▶ [TASK DESCRIPTION] Copy out the data word for word, starting with the line that contains "联系方式 (823, 513)" and going on through the line that contains "Active Ladies in... (60, 495)", with both of those lines included.

[Word and element location data]
——

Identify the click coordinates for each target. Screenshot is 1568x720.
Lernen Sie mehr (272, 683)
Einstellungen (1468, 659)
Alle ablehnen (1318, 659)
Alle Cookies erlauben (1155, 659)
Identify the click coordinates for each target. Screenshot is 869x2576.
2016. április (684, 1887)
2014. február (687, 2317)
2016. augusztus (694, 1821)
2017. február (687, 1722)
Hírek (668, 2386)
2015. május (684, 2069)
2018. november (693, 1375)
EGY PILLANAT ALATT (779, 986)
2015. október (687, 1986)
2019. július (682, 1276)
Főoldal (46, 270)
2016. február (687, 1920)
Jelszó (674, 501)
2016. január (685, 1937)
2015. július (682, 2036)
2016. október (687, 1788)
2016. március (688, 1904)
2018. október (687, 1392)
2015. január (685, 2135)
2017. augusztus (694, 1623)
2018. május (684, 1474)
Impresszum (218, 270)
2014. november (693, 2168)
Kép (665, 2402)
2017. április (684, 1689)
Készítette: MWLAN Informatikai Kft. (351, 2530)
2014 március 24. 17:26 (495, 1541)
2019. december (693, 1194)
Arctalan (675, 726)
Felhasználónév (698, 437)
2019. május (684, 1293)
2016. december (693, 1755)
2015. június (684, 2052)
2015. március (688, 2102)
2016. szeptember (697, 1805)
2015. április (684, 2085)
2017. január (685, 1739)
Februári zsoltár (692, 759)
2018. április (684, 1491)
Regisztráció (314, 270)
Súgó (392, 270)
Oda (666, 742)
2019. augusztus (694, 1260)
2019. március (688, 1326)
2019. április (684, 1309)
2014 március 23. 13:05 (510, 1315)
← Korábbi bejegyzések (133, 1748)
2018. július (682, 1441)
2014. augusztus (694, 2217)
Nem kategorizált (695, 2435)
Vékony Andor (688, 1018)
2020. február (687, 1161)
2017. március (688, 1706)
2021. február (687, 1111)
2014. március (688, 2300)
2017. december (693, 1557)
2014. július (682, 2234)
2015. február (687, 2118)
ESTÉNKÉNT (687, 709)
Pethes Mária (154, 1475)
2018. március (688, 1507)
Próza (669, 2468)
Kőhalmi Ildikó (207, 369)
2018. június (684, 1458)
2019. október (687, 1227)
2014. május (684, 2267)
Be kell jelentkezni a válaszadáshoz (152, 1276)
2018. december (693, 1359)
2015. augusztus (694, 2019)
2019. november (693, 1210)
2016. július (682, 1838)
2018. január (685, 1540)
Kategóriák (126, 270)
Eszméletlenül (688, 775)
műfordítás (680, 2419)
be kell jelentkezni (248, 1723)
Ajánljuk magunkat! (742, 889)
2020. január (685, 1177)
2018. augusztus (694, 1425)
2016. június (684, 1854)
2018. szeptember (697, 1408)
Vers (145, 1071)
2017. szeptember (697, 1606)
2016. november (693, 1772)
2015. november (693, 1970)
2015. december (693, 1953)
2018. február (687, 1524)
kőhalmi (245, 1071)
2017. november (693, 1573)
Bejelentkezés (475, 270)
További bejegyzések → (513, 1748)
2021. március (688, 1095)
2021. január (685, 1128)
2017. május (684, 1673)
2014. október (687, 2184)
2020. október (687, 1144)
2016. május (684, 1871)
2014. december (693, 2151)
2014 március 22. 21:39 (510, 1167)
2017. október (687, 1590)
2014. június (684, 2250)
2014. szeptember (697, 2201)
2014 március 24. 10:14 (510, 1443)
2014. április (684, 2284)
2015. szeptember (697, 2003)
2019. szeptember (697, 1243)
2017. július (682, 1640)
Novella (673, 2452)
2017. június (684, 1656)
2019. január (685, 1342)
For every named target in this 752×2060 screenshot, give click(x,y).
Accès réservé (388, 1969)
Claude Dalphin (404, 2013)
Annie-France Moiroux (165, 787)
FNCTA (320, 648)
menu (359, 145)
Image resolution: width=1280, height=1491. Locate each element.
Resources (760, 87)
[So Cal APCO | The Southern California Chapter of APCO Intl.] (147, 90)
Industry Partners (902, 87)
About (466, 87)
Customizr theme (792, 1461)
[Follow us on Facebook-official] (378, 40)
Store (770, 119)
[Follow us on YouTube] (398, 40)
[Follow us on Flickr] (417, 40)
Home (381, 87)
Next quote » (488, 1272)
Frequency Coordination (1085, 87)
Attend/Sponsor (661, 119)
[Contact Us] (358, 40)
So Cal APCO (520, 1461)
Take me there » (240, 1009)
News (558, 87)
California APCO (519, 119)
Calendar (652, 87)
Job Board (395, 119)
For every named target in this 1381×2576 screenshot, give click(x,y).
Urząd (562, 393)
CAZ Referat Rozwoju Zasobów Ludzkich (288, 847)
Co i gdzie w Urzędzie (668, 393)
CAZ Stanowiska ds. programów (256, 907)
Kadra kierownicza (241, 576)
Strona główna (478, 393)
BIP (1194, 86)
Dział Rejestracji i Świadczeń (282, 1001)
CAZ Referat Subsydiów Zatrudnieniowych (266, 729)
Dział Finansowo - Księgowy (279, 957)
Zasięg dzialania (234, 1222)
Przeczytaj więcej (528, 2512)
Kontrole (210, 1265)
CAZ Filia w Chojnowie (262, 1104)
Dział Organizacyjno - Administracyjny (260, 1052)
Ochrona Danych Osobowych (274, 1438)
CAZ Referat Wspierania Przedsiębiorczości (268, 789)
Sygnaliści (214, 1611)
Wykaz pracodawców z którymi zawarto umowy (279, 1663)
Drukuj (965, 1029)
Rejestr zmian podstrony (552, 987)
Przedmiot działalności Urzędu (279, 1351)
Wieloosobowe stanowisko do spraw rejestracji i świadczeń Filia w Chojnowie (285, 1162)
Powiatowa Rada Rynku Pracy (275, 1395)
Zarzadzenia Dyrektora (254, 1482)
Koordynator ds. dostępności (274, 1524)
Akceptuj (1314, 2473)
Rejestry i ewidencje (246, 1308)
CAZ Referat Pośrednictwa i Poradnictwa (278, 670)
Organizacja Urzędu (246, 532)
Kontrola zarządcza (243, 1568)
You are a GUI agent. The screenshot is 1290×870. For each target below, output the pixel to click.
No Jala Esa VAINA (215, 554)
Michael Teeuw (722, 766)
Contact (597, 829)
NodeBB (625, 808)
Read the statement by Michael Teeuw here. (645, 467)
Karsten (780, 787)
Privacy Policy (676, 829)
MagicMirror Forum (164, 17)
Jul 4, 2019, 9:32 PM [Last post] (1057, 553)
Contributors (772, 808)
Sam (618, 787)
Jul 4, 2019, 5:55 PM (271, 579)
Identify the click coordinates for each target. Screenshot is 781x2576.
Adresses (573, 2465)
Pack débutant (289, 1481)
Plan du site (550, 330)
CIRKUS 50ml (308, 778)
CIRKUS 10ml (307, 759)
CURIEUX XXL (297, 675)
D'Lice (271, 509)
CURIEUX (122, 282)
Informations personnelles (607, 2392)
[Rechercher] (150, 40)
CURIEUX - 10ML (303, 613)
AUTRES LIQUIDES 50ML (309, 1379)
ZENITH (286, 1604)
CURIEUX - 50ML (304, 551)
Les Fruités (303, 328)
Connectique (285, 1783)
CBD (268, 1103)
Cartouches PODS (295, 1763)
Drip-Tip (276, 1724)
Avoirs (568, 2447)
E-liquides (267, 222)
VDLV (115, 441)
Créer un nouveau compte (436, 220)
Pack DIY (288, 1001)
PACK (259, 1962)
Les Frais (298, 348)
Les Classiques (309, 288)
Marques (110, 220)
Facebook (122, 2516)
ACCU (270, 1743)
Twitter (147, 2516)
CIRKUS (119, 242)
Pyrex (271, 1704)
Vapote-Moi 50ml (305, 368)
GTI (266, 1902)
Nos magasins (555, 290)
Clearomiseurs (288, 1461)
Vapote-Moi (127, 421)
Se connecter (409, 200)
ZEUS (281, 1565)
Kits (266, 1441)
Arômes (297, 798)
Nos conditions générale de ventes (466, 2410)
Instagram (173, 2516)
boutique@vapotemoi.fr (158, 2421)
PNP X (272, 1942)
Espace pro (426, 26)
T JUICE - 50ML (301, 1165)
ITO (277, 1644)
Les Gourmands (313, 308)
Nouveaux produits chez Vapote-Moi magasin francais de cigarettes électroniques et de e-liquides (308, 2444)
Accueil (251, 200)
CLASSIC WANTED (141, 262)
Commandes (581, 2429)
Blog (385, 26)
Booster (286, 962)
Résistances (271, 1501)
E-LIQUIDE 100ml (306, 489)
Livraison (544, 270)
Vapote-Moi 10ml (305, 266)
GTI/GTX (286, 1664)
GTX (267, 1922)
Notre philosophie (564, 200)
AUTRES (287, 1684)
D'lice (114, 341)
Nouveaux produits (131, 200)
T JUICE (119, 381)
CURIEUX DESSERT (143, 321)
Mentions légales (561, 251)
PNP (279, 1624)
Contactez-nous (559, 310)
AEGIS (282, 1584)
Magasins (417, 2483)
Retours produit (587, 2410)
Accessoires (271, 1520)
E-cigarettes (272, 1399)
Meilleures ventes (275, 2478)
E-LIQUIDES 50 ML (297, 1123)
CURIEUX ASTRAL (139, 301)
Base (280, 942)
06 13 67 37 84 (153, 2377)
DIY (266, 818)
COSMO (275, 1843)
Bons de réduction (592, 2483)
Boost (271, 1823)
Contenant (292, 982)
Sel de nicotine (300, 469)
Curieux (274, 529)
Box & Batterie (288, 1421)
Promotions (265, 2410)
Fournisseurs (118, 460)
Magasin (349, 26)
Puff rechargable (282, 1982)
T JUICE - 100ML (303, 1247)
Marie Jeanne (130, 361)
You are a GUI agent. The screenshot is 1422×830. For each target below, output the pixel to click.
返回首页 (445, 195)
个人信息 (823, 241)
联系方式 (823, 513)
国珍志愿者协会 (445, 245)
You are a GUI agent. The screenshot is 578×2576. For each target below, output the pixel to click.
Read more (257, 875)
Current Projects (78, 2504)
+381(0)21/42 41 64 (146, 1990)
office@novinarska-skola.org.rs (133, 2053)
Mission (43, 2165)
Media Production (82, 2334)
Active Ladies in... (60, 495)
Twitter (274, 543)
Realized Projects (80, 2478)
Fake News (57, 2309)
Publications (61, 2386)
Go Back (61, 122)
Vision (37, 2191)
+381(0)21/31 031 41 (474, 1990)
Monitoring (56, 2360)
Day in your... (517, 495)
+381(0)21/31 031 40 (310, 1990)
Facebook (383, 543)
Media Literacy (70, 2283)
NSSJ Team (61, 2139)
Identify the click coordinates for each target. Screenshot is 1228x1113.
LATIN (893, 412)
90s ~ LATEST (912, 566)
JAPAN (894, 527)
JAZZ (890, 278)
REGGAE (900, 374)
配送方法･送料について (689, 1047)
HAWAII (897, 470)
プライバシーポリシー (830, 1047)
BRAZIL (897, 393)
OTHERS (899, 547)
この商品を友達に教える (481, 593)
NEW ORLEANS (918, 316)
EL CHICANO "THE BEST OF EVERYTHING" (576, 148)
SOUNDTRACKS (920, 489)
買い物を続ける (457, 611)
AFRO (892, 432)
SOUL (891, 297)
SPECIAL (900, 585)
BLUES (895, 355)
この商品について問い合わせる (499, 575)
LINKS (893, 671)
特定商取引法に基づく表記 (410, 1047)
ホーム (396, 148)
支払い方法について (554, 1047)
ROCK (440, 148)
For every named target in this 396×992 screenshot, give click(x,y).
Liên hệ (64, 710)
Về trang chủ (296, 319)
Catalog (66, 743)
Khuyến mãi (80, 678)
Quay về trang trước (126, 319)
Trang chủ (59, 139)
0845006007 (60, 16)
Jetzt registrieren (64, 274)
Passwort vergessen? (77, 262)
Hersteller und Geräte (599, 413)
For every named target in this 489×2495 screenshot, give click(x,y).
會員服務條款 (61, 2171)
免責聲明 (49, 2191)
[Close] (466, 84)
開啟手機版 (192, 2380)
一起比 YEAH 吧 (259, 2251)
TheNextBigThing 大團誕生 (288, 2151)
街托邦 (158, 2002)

——

▶ [OUTPUT FOR THIS EXERCISE]
联系方式 (823, 513)
国珍志愿者协会 (445, 245)
You are a GUI agent. The screenshot is 578×2576. For each target below, output the pixel to click.
Read more (257, 875)
Current Projects (78, 2504)
+381(0)21/42 41 64 (146, 1990)
office@novinarska-skola.org.rs (133, 2053)
Mission (43, 2165)
Media Production (82, 2334)
Active Ladies in... (60, 495)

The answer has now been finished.